Why are we doing this?

Posted by Don Fullerton on Sep 10, 2010

Filed Under (About this Blog, U.S. Fiscal Policy)

The primary purpose of this blog is to help citizens to read the newspaper and understand some public policy debate from more analytical perspectives.  Each of us truly believes that economic analysis has something to say about the world, and particularly about public policy.  So we give examples of what economics would say about one problem or another.

Often, when I explain some economic analysis, somebody says “well, that’s just good common sense!”.   Exactly.  Good economic analysis should be just good common sense.  Think about direct effects, and indirect effects, and then line up all the pros and cons.  The problem is that good common sense is just so rare these days.  Especially in politics.

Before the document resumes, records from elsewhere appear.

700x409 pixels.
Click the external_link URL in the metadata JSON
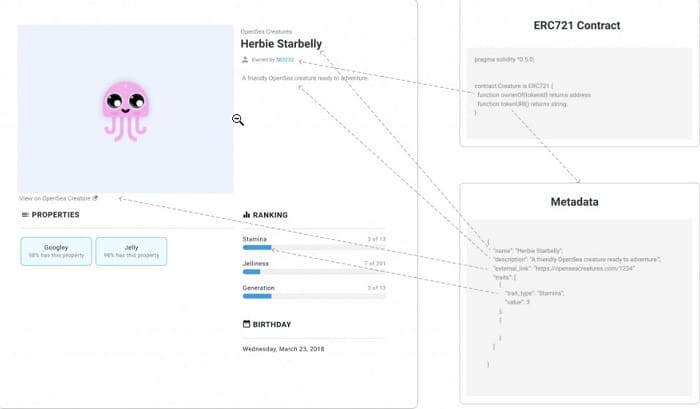point(584,268)
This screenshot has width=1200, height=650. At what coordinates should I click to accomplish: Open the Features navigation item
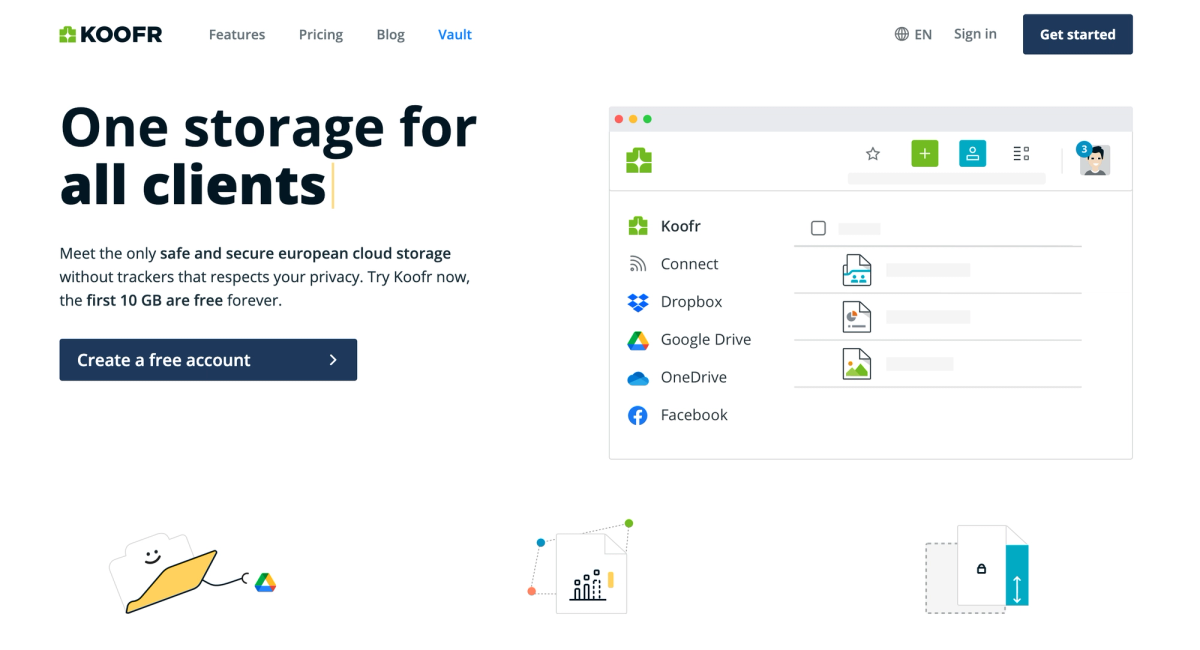pyautogui.click(x=236, y=34)
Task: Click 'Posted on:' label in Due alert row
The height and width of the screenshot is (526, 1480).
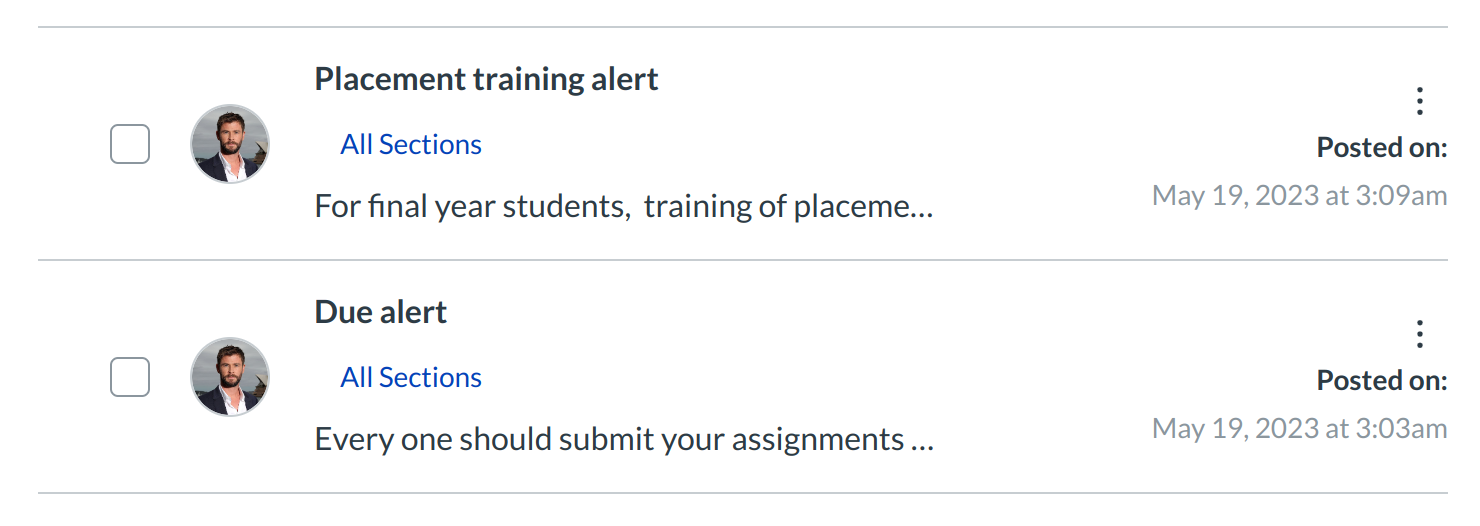Action: point(1381,381)
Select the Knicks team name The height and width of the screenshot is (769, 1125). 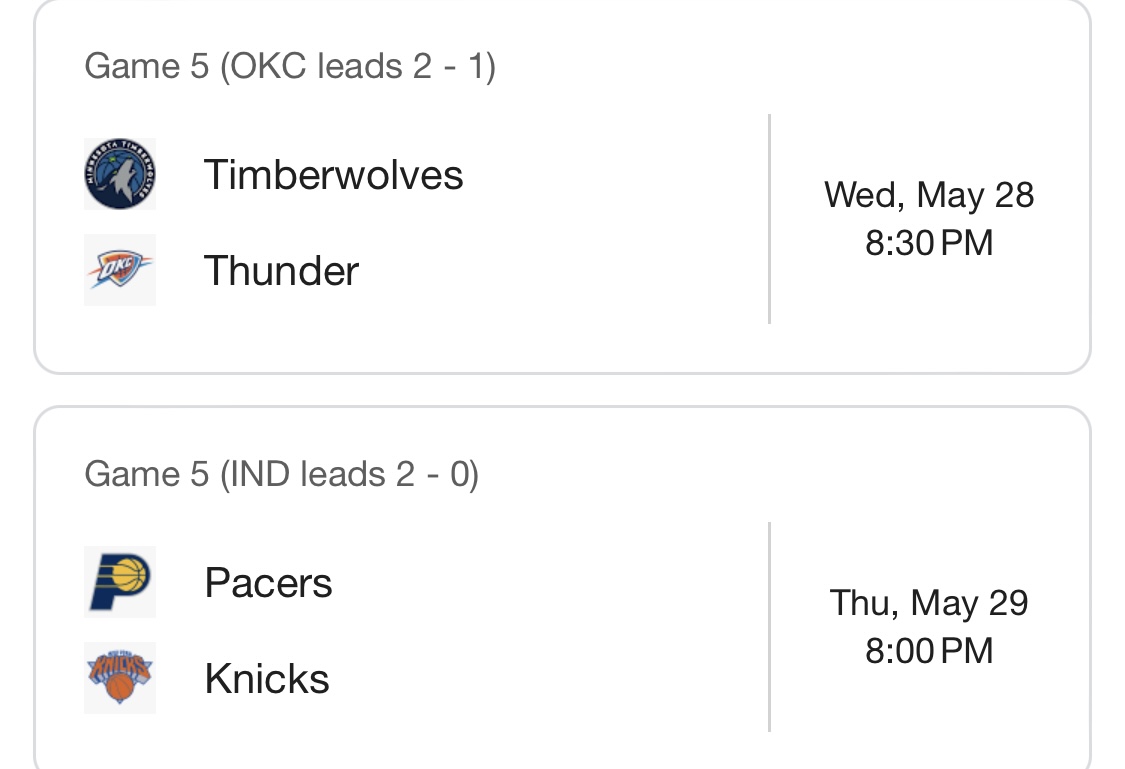pos(267,679)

I don’t mean to make political statements here, in this blog about how to analyze economic problems.  But let’s look critically at some statements by politicians AND economists, and use some good common sense.  Consider what you’ve heard: “I support a new research and development tax credit, because it will create jobs”.  Really?  Maybe.  But that can’t be the true primary purpose.  What does your common sense say?  If the true goal were to create jobs, then create jobs!  Government could hire people, or provide specific tax incentives targeted toward new hires.  The purpose of an R&D tax credit ought to be incentives to do R&D!  It should stand or fall on those merits.

There may be plenty of good reasons to enact an R&D credit, but let’s discuss THOSE reasons.  Let’s have an informed discussion.  Most importantly, let’s help newspaper readers decipher this kind of pandering, reject it, and insist upon hearing the true advantages and disadvantages of the policy.  Let’s have an informed debate and make the best decisions.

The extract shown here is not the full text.